Los actos de promoción, sin embargo, relativos al cultivo de la semilla del marihuana encontrarían difícil, por no decir imposible, acomodo en la dinámica descrita, no ya tanto porque conceptualmente no dejaran de ser un mecanismo de promoción y propagación del consumo de estupefacientes, sino precisamente porque aquélla no se encuentra específicamente prevista como objeto del delito, y consecuentemente, la propaganda de su cultivo, a menos que no se acreditase la preordenación al tráfico del producto a obtener, como acto, a su vez, de promoción, favorecimiento o facilitación del consumo de drogas, devendría en impune, al no hallarse sancionado penalmente este último y únicamente estarlo administrativamente en las condiciones y circunstancias antes expuestas.

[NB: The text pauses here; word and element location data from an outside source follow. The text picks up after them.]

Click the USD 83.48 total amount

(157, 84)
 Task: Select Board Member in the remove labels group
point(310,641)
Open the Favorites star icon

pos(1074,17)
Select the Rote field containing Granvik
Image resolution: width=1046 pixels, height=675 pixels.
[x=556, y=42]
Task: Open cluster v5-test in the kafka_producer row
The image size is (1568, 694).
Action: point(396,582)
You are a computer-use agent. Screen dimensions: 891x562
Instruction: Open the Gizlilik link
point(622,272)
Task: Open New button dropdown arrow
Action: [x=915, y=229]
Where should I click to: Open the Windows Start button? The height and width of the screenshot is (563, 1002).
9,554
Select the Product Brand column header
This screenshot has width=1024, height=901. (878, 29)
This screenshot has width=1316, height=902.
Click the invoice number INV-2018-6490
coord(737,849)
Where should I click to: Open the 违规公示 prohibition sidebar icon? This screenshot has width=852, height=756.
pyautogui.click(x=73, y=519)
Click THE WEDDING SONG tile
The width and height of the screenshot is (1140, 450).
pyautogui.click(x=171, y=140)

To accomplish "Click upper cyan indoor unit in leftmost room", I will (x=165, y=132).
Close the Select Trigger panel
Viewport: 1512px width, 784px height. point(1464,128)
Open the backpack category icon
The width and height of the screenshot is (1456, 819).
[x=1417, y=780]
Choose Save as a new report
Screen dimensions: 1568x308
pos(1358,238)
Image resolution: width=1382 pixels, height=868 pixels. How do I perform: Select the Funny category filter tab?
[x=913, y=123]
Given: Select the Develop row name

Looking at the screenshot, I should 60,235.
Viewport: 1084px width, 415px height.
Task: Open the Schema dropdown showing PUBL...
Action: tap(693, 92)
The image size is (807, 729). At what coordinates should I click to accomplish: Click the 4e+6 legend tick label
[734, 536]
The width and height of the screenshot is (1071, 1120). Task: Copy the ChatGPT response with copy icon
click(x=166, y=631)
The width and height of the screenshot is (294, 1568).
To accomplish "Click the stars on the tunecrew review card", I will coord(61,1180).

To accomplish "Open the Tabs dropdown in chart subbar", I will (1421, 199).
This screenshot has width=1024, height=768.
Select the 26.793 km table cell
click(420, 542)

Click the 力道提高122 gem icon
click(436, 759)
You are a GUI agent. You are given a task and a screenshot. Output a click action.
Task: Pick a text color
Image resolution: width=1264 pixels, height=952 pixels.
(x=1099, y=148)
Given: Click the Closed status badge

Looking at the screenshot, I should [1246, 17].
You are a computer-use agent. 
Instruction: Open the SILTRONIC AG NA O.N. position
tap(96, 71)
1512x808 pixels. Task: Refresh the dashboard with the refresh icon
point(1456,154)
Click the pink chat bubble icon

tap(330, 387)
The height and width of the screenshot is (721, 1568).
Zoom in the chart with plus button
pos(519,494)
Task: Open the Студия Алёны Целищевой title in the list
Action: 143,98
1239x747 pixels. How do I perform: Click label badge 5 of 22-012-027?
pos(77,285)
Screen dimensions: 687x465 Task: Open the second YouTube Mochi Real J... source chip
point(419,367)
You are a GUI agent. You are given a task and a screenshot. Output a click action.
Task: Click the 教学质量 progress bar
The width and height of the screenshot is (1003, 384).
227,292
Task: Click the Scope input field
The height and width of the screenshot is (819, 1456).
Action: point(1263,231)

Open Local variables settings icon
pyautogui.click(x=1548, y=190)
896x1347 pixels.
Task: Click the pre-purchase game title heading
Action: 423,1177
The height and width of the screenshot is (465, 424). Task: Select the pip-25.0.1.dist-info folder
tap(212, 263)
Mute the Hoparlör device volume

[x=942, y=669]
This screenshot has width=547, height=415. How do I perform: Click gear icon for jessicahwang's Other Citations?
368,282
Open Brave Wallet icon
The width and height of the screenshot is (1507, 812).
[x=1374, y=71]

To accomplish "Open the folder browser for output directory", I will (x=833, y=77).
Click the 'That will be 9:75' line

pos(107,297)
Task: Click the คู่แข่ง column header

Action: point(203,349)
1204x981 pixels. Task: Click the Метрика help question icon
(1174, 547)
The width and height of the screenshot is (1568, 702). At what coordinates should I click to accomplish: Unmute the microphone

Como consecuencia de ello la propaganda de la venta de semillas de marihuana en cantidades para su cultivo doméstico que en principio no excedan de las racionales para su consumo y autoabastecimiento con el mismo fin (incluidas las semillas reproducidas a partir de aquéllas) (32) no podrá considerarse, en modo alguno, constitutiva de delito, al carecer de entidad penal la finalidad perseguida por aquélla; teniendo, en su caso, las autoridades administrativas la última palabra en este orden –una vez adaptada la normativa sobre programas de reducción de daños– en relación con la creación de los controles necesarios a través de los imprescindibles registros de expendedores y establecimientos autorizados, así como la facilitación a los consumidores de las cartillas de racionamiento individuales adecuadas para su dispensación, con miras a atajar, en la medida de lo posible, su abuso y desvío hacia otros fines.